# What the task requires:
Copy out, unchanged, the lines starting with the one containing "627x376 pixels. Task: Sort" and ending with the one containing "Open QA Overview".

[Rows showing where targets appear]
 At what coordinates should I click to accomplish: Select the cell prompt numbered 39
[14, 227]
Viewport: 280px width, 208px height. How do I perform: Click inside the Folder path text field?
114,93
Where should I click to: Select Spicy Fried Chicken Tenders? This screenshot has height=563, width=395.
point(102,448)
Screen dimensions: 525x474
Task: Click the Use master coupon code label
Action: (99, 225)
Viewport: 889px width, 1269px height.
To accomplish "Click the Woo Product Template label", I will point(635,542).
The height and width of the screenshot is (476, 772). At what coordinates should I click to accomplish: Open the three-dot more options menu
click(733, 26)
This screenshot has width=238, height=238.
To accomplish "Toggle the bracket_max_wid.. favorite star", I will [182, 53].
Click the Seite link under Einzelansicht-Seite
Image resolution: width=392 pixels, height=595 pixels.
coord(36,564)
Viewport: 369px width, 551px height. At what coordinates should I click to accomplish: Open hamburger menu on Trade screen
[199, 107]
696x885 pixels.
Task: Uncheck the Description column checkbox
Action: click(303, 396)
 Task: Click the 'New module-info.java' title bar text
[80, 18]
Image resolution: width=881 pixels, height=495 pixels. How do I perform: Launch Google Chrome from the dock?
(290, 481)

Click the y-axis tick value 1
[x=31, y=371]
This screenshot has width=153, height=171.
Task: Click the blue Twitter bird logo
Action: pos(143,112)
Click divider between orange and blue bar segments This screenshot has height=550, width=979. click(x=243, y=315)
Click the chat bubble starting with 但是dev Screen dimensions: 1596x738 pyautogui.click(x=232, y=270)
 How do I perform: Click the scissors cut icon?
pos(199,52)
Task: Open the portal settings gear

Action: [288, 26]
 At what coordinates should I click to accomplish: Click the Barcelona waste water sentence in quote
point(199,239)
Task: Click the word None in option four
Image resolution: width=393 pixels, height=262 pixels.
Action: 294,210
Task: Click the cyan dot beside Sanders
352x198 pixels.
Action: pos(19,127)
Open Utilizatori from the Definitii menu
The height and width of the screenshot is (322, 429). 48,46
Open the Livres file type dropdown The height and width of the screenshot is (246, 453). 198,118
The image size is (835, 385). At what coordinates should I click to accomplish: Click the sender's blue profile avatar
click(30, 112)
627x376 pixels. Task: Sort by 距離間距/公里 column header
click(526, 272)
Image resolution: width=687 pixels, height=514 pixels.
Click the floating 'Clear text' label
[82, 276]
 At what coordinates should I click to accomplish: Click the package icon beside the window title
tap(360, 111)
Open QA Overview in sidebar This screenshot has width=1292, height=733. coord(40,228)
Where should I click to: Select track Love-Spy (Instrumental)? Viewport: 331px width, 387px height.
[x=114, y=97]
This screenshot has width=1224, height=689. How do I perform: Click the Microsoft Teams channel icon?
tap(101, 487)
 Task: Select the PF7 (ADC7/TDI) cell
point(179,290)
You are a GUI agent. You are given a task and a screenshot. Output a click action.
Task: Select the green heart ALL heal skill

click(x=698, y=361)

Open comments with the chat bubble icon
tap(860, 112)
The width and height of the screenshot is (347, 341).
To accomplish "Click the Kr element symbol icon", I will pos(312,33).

# Solution to this problem:
627x376 pixels. Task: Sort by 距離間距/公里 column header
click(526, 272)
Image resolution: width=687 pixels, height=514 pixels.
Click the floating 'Clear text' label
[82, 276]
 At what coordinates should I click to accomplish: Click the package icon beside the window title
tap(360, 111)
Open QA Overview in sidebar This screenshot has width=1292, height=733. coord(40,228)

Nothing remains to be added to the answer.